Saed Alrabaee (Concordia University)
Noman Saleem
Stere Preda
Lingyo Wang
Mourad Debbabi (Concordia University)

Abstract

A critical aspect of malware forensics is authorship analysis. The successful outcome of such analysis is usually determined by the reverse engineer’s skills and by the volume and complexity of the code under analysis. To assist reverse engineers in such a tedious and error-prone task, it is desirable to develop reliable and automated tools for supporting the practice of malware authorship attribution. In a recent work, machine learning was used to rank and select syntax-based features such as n-grams and flow graphs. The experimental results showed that the top ranked features were unique for each author, which was regarded as an evidence that those features capture the author’s programming styles.
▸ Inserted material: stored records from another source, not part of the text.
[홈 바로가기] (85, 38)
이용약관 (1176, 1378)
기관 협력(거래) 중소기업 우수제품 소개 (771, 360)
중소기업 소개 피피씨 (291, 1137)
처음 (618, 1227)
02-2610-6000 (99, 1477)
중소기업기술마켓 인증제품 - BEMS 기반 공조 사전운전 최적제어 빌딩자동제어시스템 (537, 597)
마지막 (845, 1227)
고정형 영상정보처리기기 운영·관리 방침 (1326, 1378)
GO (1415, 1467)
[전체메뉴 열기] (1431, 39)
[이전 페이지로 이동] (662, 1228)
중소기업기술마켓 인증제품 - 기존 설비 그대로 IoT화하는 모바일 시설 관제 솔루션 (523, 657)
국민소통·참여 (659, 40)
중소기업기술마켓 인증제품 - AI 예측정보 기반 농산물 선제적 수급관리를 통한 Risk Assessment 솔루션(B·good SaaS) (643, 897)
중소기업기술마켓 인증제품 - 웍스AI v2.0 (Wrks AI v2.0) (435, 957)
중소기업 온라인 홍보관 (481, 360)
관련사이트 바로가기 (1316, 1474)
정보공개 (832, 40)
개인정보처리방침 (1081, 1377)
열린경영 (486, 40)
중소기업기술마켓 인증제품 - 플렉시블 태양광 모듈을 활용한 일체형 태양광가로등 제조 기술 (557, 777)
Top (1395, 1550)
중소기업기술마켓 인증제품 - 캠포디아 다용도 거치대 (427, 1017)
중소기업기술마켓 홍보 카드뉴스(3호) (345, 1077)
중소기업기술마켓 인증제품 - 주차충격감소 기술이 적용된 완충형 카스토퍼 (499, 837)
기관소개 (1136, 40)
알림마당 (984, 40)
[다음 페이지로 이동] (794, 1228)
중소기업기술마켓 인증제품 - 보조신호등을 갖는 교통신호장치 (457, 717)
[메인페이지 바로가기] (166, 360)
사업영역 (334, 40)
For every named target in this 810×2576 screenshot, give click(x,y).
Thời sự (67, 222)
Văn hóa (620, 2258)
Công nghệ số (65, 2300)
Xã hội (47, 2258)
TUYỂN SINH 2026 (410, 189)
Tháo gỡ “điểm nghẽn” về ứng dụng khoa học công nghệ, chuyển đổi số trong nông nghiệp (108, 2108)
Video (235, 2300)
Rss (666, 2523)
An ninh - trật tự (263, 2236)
In this paper, however, we show that the uniqueness of features does not necessarily correspond to authorship. Specifically, our analysis demonstrates that many “unique” features selected using this method are clearly unrelated to the authors’ programming styles, for example, unique IDs or random but unique function names generated by the compiler; furthermore, the overall accuracy is generally unsatisfactory. Motivated by this discovery, we propose a layered Onion Approach for Binary Authorship Attribution called OBA2. The novelty of our approach lies in the three complementary layers: preprocessing, syntax-based attribution, and semantic-based attribution. Experiments show that our method produces results that not only are more accurate but have a meaningful connection to the authors’ styles.